Lewis accepted the badge and has kept it in his pocket since. "It was very, very moving," Lewis told Martin Bashir on msnbc Monday afternoon. "I said, 'I'm not worthy to accept your badge. Do you have another one [to wear]?'"

Lewis described the moment on Saturday as powerfully symbolic. "I've been arrested and jailed many times, especially during the '60s—about 40 times—and never has a police officer offered to apologize. And when I started crying, I was crying tears of gratitude, and I guess that we had come to this point: even when I think about it today, for a young police officer—a young, white police officer; the chief in Montgomery, Alabama, who had not even been born 52 years ago when this all took place—to give me his badge, and he took it off of his lapel...I've been keeping it in my pocket all day."

Murphy spoke with Rachel Maddow Monday night and said that the decision to give his badge to Lewis and to apologize was an easy one. "A badge is an officer's symbol of trust," Murphy said. "He said he didn't think he was worthy to receive it, and I said he was more worthy than any man that I've ever met. That what he stood for has changed our city for the better, and I'm most indebted to him. The citizens of Montgomery are indebted to him for his acts of bravery and courage."

Murphy also spoke about the class he started at the Montgomery Police Department for officers to learn about the department's place in the civil rights movement and its history with race relations during the movement and in the decades that followed.

"It's a critical analysis of the Montgomery Police Department's role during the civil rights movement, and it's unflattering at times, some of the things that the police department did or didn't do," he said. "It's the police department's job to preserve life and property. They failed to do that that day [in 1961]."

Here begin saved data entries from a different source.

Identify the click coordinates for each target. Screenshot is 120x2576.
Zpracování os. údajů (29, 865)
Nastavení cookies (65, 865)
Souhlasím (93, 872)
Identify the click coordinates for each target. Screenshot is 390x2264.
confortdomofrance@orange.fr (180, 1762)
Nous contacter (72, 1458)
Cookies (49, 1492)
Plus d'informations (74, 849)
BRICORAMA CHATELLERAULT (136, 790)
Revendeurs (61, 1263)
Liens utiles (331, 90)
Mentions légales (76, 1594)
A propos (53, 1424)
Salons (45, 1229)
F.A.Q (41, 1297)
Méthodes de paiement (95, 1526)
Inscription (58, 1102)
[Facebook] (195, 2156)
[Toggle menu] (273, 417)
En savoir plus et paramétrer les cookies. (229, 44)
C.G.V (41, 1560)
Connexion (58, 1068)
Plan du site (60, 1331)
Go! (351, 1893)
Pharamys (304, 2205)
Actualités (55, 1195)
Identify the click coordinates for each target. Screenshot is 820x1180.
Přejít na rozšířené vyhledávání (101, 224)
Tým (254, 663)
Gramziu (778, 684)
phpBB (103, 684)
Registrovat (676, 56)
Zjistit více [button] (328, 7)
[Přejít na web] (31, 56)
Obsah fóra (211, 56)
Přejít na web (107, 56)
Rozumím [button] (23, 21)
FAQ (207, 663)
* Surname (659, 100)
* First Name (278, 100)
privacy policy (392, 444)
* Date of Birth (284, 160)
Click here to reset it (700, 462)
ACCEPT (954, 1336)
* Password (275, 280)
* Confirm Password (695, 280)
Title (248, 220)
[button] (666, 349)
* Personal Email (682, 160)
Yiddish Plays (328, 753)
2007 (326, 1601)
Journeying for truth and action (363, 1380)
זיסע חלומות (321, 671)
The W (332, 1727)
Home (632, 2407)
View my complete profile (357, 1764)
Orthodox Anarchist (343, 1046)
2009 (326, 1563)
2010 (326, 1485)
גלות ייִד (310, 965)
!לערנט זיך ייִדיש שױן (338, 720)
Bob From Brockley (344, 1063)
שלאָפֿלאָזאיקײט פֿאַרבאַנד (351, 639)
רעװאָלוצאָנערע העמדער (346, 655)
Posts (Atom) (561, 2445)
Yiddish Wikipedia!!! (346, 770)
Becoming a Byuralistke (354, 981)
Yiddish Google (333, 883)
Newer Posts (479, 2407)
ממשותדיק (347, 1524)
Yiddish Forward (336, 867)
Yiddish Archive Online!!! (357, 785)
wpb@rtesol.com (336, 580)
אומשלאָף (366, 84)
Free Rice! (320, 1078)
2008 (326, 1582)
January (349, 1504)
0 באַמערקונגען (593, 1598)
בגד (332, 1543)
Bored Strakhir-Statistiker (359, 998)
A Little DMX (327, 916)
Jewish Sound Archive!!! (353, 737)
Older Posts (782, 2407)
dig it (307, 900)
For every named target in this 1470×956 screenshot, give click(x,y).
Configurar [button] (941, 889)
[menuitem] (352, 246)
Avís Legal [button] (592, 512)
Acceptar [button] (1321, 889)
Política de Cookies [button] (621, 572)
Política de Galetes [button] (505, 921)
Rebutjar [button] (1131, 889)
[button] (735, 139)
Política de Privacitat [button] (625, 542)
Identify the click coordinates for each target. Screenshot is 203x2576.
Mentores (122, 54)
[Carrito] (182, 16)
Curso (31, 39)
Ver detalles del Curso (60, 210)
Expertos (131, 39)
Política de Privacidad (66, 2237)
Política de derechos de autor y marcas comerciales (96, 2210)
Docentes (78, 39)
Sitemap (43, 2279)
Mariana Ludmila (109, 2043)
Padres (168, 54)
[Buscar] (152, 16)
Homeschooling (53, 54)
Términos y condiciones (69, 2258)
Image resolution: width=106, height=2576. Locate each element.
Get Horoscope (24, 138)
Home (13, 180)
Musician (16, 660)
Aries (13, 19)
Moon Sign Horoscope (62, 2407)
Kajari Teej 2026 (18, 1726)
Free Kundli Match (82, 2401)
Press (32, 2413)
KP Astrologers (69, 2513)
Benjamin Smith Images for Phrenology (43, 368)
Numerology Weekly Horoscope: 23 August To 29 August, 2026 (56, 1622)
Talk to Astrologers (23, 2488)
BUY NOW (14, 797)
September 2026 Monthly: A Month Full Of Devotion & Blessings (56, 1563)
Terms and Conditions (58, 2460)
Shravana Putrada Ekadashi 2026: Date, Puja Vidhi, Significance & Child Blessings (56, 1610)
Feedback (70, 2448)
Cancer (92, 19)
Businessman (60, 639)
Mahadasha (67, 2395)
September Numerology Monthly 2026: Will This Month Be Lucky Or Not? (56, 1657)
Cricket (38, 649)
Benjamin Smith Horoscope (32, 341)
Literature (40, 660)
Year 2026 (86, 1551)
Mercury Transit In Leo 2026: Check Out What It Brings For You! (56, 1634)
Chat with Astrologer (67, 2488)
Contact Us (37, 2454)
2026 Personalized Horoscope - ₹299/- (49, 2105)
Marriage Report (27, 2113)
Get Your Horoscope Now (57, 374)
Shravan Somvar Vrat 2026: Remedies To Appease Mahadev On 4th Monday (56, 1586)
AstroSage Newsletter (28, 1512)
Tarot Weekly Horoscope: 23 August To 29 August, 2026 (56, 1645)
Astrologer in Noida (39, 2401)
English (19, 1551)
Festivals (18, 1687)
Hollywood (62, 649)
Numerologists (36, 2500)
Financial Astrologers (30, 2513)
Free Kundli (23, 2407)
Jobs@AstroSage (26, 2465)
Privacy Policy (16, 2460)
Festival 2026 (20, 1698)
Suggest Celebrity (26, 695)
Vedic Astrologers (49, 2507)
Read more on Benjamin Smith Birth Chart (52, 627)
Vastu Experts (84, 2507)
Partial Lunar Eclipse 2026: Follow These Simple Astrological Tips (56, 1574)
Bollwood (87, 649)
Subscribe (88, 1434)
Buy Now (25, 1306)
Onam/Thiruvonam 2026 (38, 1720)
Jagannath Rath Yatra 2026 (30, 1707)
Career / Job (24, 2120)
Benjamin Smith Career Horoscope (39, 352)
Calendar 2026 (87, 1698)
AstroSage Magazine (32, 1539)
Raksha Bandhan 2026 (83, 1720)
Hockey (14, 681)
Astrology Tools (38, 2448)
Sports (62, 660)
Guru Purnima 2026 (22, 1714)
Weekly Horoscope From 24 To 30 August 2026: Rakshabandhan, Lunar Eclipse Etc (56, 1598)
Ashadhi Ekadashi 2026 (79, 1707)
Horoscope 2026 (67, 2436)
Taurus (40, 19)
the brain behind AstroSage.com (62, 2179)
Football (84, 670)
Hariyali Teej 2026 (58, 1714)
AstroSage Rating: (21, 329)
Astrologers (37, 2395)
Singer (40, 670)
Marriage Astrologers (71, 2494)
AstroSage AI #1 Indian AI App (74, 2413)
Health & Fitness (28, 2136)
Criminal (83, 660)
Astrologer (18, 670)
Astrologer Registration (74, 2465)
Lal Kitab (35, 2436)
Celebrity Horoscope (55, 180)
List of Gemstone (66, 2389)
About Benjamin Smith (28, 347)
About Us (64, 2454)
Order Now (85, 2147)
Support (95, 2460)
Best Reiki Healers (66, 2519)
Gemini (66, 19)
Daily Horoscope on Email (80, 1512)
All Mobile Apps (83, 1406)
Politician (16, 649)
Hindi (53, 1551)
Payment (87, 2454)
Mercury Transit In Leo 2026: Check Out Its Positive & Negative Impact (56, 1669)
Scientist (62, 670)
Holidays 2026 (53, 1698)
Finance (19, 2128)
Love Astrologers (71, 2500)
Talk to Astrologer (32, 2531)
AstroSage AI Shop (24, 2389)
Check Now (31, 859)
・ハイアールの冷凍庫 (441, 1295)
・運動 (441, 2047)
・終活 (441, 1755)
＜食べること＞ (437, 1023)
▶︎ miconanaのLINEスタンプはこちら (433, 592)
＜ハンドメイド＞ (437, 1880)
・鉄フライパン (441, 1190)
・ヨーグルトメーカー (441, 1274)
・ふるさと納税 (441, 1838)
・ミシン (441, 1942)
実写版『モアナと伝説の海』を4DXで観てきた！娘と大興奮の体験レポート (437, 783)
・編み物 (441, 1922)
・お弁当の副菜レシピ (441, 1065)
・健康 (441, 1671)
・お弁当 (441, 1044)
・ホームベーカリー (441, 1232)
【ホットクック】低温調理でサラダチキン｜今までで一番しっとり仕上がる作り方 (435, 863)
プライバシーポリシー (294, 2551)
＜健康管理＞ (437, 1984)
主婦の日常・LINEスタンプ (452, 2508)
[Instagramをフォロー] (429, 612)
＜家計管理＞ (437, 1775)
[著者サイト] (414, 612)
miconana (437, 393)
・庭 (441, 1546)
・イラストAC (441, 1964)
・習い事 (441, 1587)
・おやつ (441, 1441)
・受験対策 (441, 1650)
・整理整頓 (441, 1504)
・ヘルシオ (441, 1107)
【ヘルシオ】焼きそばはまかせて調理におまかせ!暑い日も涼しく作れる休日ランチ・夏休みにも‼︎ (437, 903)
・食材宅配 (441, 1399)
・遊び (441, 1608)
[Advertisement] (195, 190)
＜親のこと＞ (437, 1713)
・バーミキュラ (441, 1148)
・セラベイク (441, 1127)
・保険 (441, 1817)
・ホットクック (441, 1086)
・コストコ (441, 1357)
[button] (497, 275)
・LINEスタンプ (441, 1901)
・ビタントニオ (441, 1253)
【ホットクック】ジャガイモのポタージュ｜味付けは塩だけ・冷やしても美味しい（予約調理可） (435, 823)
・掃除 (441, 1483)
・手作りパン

He added that the class was aimed at younger officers, especially, to explain why there are still walls between the police department and the community.

"I think Montgomery, Alabama, and the United States needs to heal," Murphy said. "Segregation was a horrendous institution that scarred this country for many years. It scarred Montgomery. But it's a new day, and people are working together more now than they ever have in the history of our country, than in the history of our state, and certainly in the history of our city, and we need to continue to move forward."